As the Christmas shopping rush winds down, a new phase of holiday activity begins: consumers turning toward post-holiday bargains and returning ill-fitting or unsuitable gifts. Spending through cash and card payments up to Sunday has surpassed last year’s levels according to aggregated data from Visa’s Consulting & Analytics and Mastercard SpendingPulse.
However, apprehension about economic conditions in the U.S. paired with rising costs—partially attributed to tariffs enacted under President Donald Trump—has revised some consumer habits. Evidence from Placer.ai, a firm that monitors foot traffic via cellphone data, indicates a noticeable shift toward thrift shops and discount retailers instead of traditional malls. Customers are also more disciplined in adhering strictly to shopping lists and conducting diligent research before making purchases, which likely contributes to a fall in return rates compared to the previous year, as reported by Adobe Analytics.
Several key patterns have emerged over the holiday period so far:
- While overall holiday spending has increased compared to last year, traditional gift-buying avenues, such as department stores, are contending with diminished traffic relative to 2024.
- Clothing and electronics sales, prominent in prior years' holiday spending and often reliant on imports subjected to tariffs, experienced growth yet struggled to outperform previous seasons.

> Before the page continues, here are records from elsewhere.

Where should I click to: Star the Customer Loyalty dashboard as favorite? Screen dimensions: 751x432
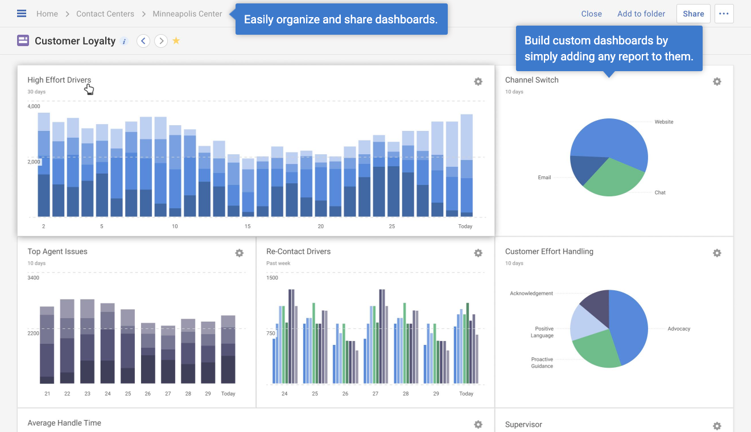176,40
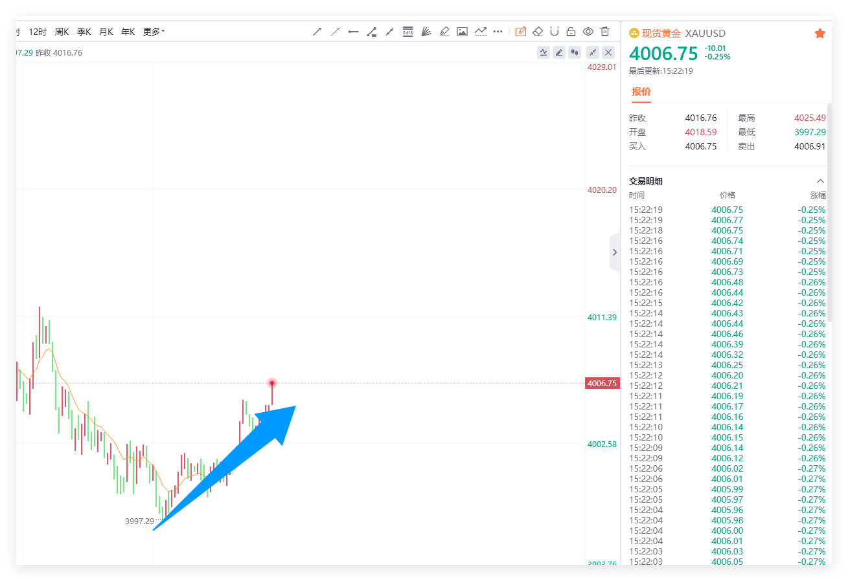Image resolution: width=848 pixels, height=581 pixels.
Task: Select the Fibonacci 0.618 retracement tool
Action: tap(407, 31)
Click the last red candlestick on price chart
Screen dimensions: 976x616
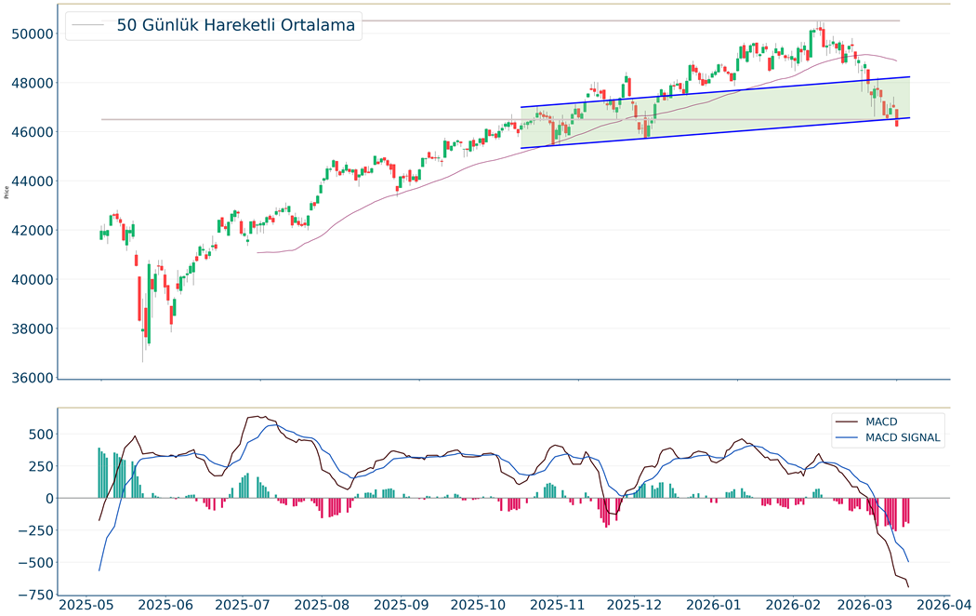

- Visits to department stores more than doubled in the week before Christmas compared to a typical shopping week this year, but declined 13.2% compared to 2024's corresponding period.
- Shoppers frequented off-price retailers like TJ Maxx with an 85.1% seasonal traffic increase, while thrift stores saw an 11% surge in visits over the same timeframe compared to last year.
The rise in thrift shopping reflects broader consumer preferences, with individuals seeking unique or designer items in less conventional shopping environments. Shira Petrack of Placer.ai highlighted these choices as a move toward “discovery-driven experiences” rather than the usual standardized inventory offered by mainstream retailers.
Economic uncertainty and escalating prices have normalized gifting second-hand items, a trend supported by at least a 10% increase in thrift store visits through the latter half of 2025 compared to the previous year. This rise contrasts with historical patterns where holiday traffic to thrift shops typically remained flat. During Black Friday weekend, thrift sales grew 5.5%, while clothing store foot traffic decreased over 3% in November, with thrift visits jumping 12.7% in the same month.
Shifts in thrift store demographics were also identified, with average household income of customers rising slightly from $74,900 last year to $75,000 for October and November of 2025, increasing steadily since 2022. Executives from thrift chain Savers Value Village reported a 10.5% increase in U.S. sales through late September, continuing into October. CEO Mark Walsh commented on the expanding share of higher-income and younger consumers among their clientele, signaling ongoing consumer trade-down behavior.
Regarding returns during the holiday season, Adobe Analytics observed a 2.5% decrease from November 1 through December 12 compared to the same timeframe last year. This trend suggests shoppers are more selective and strategic, aligning purchases more closely with researched needs or desires. Following the Cyber Week shopping period—from Thanksgiving through Cyber Monday—returns were virtually flat, down 0.1%. Online sales within this period grew by 6% to $187.3 billion, positioning the season to exceed forecasted expectations.
Nonetheless, Adobe anticipates a rise in returns between December 26 and 31, potentially increasing by 25% to 35% relative to earlier holiday weeks, with elevated return rates expected to linger into January. This marks the first year Adobe has maintained return tracking data, confirming that the final week of December historically accounts for a disproportionate share—one in eight—of holiday returns, a pattern likely to persist.